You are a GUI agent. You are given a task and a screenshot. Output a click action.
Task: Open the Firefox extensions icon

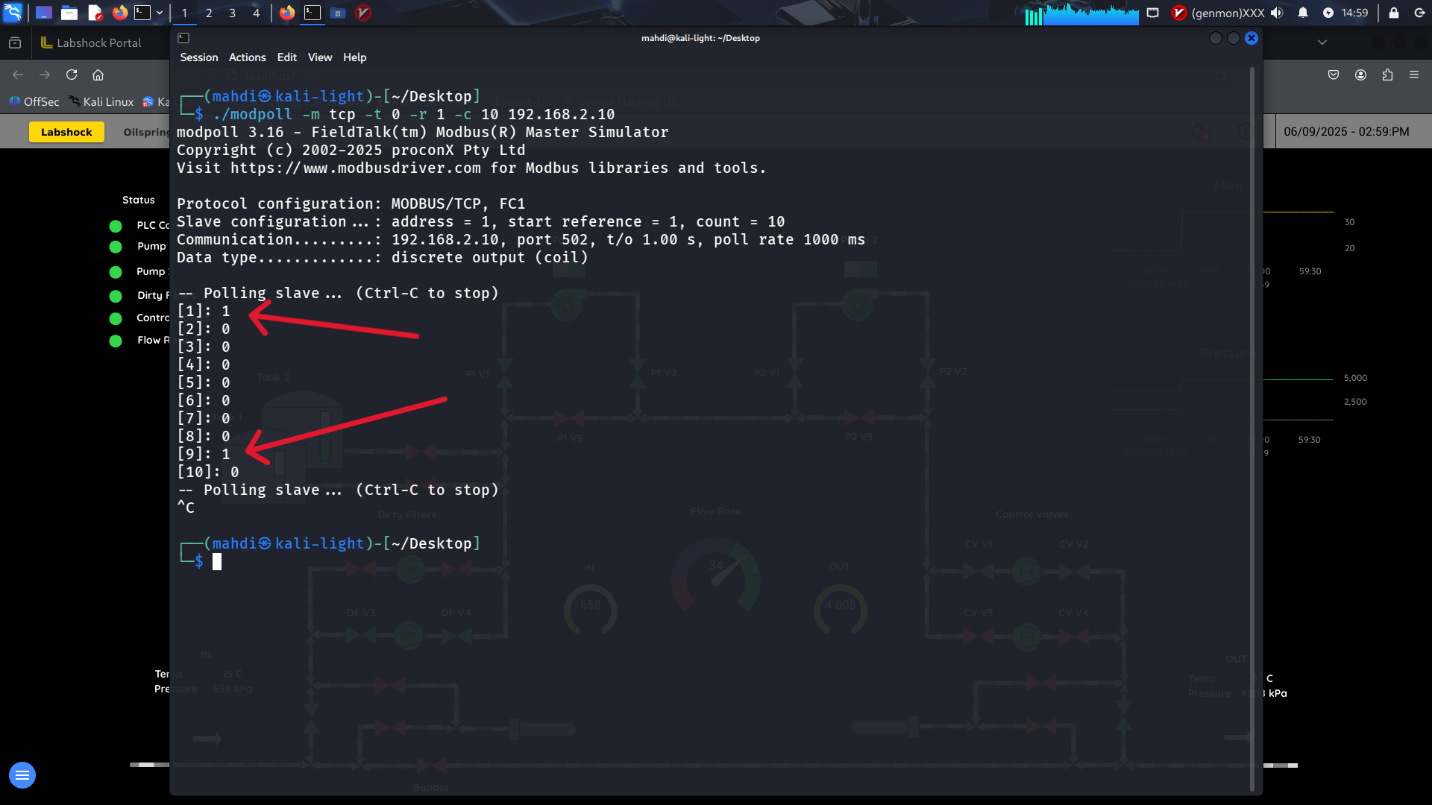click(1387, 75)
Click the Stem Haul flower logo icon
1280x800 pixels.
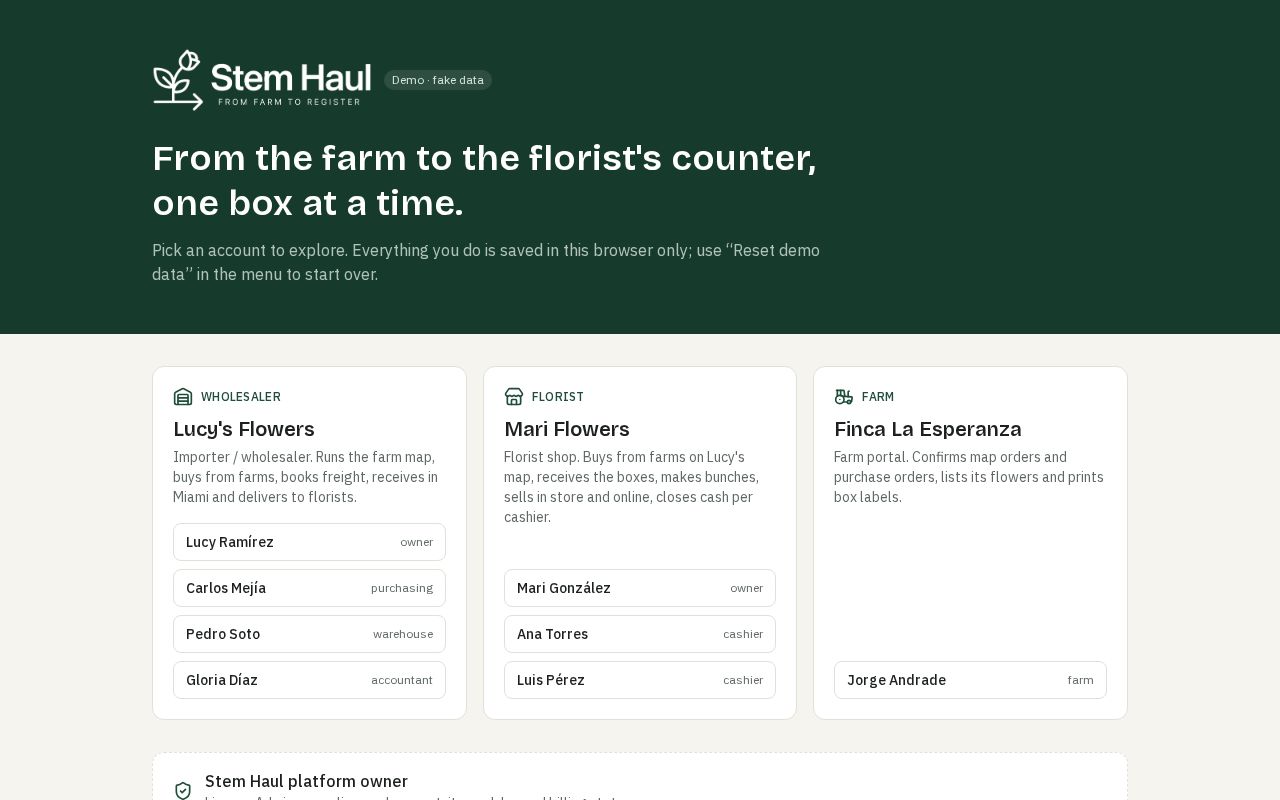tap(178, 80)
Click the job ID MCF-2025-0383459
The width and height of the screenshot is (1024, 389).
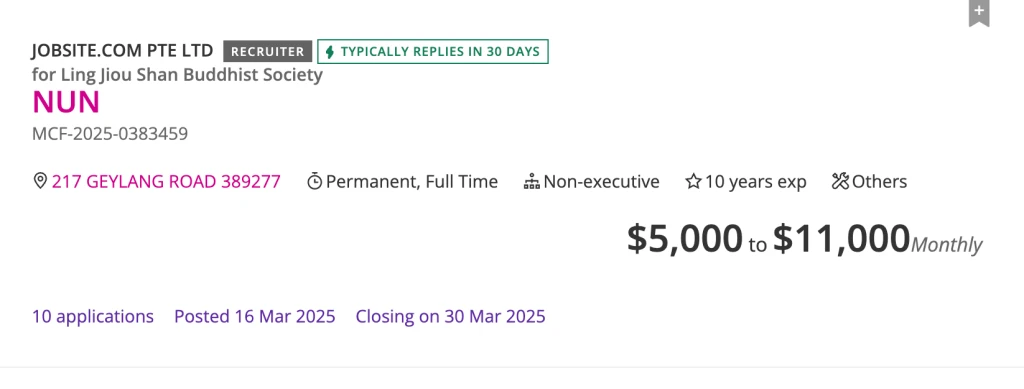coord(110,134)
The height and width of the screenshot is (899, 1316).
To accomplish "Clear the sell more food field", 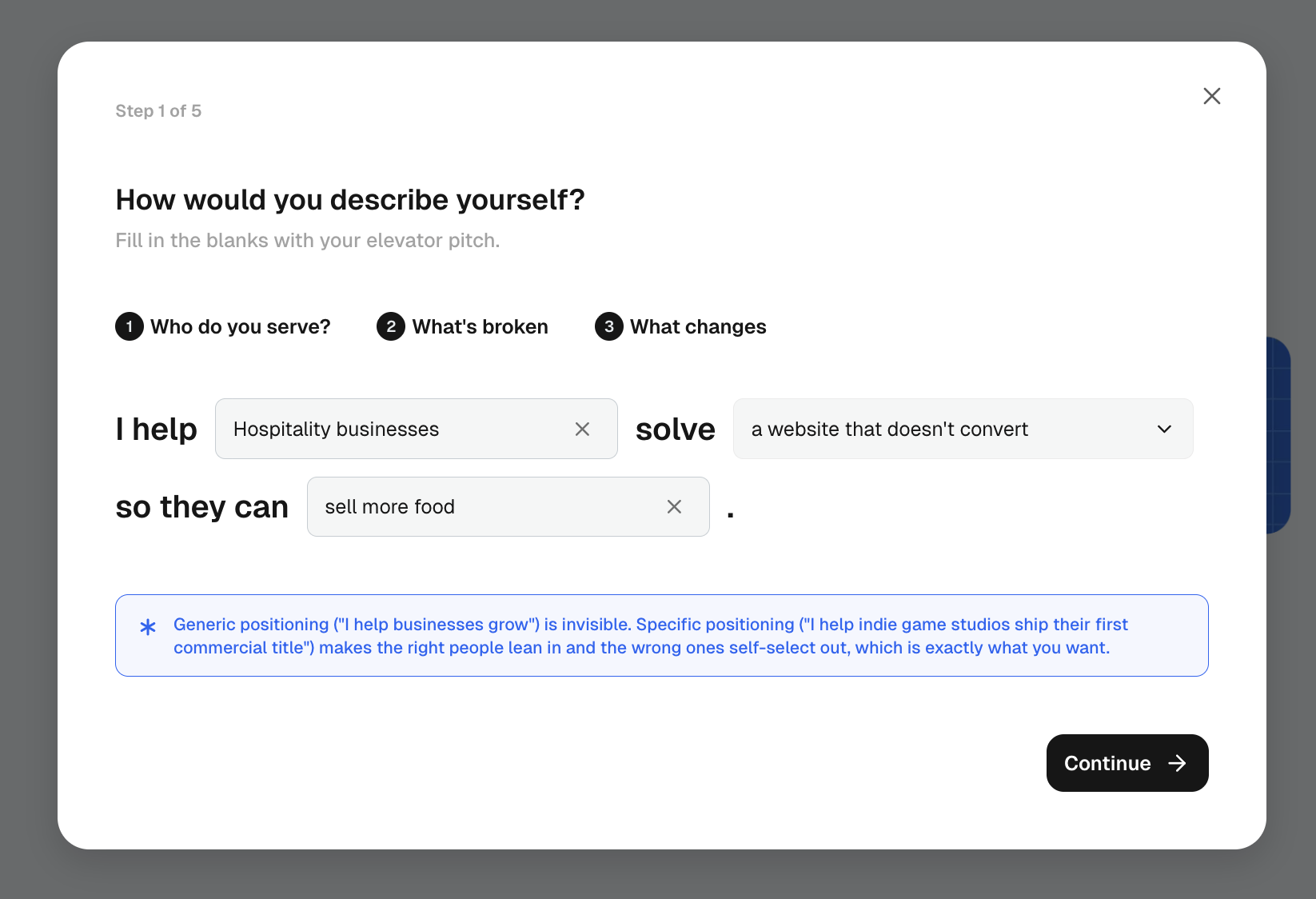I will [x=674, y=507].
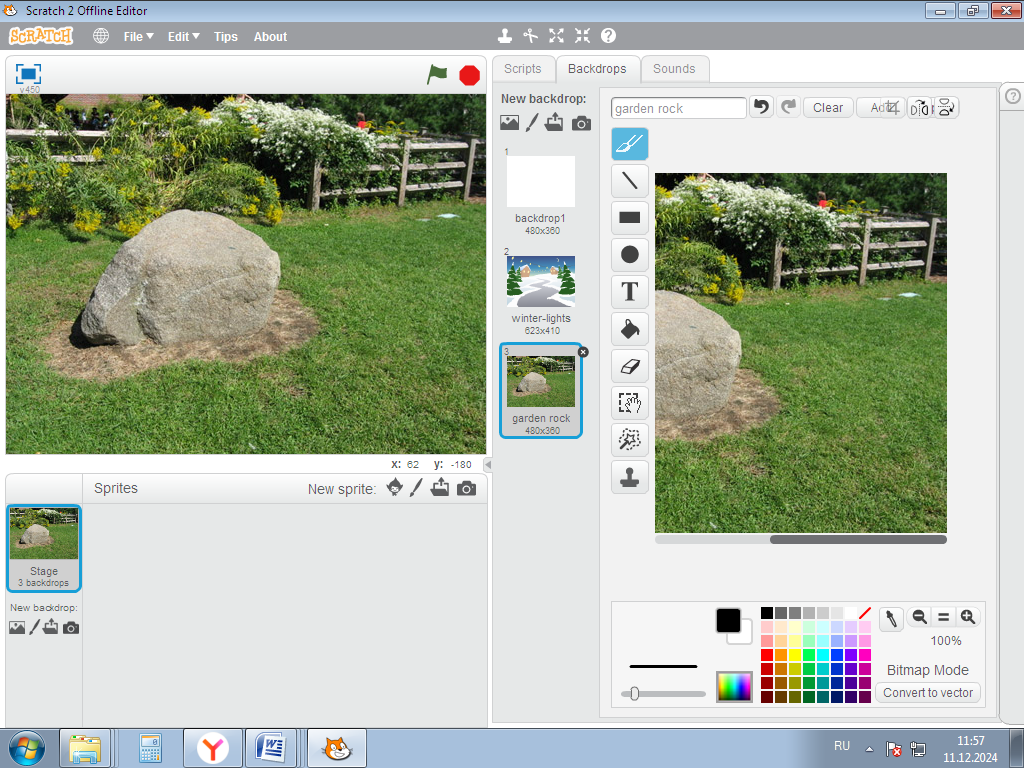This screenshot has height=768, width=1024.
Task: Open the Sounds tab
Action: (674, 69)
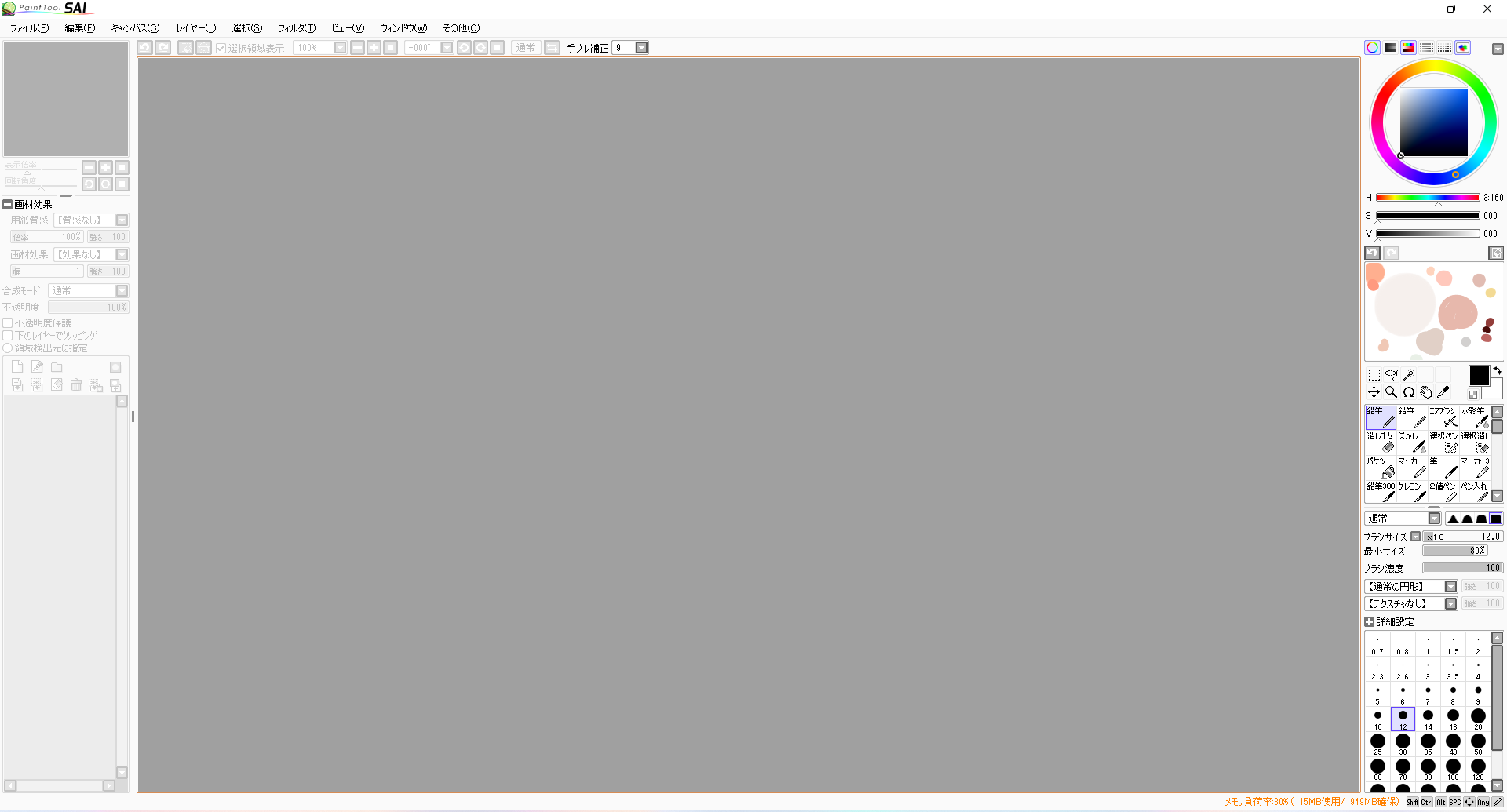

■ **BRIEF**
Once the line with "Task: Open the Firefox extensions icon" is found in the data above, reproduce it and each line after it exactly, through the line with "The height and". Omit the pictures.

■ **WRITTEN RESPONSE**
Task: Open the Firefox extensions icon

click(1387, 75)
Click the Stem Haul flower logo icon
1280x800 pixels.
tap(178, 80)
Click the job ID MCF-2025-0383459
The width and height of the screenshot is (1024, 389).
coord(110,134)
The height and width of the screenshot is (899, 1316).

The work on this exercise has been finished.